PROMPT.
In the listing beneath this line, copy exactly the lines starting with the one containing "1048x496 pixels." and going on through the one containing "Click the dollar".

INPUT RECORDS section start

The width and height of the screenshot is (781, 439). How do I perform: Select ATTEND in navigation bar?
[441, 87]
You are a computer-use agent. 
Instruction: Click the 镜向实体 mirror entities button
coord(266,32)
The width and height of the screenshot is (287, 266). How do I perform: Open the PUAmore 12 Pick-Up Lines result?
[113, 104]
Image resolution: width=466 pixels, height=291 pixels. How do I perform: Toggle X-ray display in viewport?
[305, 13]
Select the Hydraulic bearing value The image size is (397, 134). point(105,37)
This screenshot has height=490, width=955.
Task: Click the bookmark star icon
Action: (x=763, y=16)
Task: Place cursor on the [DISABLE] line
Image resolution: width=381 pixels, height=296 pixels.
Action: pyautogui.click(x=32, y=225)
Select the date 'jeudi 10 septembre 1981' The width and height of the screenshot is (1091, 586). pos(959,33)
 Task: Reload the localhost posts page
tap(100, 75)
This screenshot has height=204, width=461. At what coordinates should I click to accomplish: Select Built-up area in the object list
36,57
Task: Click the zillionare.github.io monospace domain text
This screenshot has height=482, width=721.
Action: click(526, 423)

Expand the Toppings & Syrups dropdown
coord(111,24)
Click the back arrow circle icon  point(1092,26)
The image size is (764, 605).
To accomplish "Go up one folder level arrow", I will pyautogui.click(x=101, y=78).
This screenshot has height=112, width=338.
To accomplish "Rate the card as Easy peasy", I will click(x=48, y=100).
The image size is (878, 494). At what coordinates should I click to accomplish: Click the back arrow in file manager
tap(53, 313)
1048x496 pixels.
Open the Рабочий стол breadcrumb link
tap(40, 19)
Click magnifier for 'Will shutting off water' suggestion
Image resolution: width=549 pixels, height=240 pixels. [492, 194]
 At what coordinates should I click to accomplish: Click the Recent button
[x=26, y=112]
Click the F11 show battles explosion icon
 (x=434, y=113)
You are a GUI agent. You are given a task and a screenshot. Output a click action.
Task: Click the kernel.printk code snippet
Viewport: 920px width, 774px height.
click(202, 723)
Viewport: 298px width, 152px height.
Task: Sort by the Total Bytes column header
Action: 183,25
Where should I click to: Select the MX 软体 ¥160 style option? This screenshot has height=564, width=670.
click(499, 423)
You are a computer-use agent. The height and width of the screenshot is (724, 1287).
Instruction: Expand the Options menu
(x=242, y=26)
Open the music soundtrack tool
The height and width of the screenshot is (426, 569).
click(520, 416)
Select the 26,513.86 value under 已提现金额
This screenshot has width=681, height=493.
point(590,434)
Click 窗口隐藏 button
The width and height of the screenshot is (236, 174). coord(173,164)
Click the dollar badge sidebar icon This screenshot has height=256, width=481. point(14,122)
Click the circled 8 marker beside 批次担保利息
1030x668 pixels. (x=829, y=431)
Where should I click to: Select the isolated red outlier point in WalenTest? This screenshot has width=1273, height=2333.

INPUT RECORDS section end

ANSWER SPACE.
1048x496 pixels.
Open the Рабочий стол breadcrumb link
tap(40, 19)
Click magnifier for 'Will shutting off water' suggestion
Image resolution: width=549 pixels, height=240 pixels. [492, 194]
 At what coordinates should I click to accomplish: Click the Recent button
[x=26, y=112]
Click the F11 show battles explosion icon
 (x=434, y=113)
You are a GUI agent. You are given a task and a screenshot. Output a click action.
Task: Click the kernel.printk code snippet
Viewport: 920px width, 774px height.
click(202, 723)
Viewport: 298px width, 152px height.
Task: Sort by the Total Bytes column header
Action: 183,25
Where should I click to: Select the MX 软体 ¥160 style option? This screenshot has height=564, width=670.
click(499, 423)
You are a computer-use agent. The height and width of the screenshot is (724, 1287).
Instruction: Expand the Options menu
(x=242, y=26)
Open the music soundtrack tool
The height and width of the screenshot is (426, 569).
click(520, 416)
Select the 26,513.86 value under 已提现金额
This screenshot has width=681, height=493.
point(590,434)
Click 窗口隐藏 button
The width and height of the screenshot is (236, 174). coord(173,164)
Click the dollar badge sidebar icon This screenshot has height=256, width=481. point(14,122)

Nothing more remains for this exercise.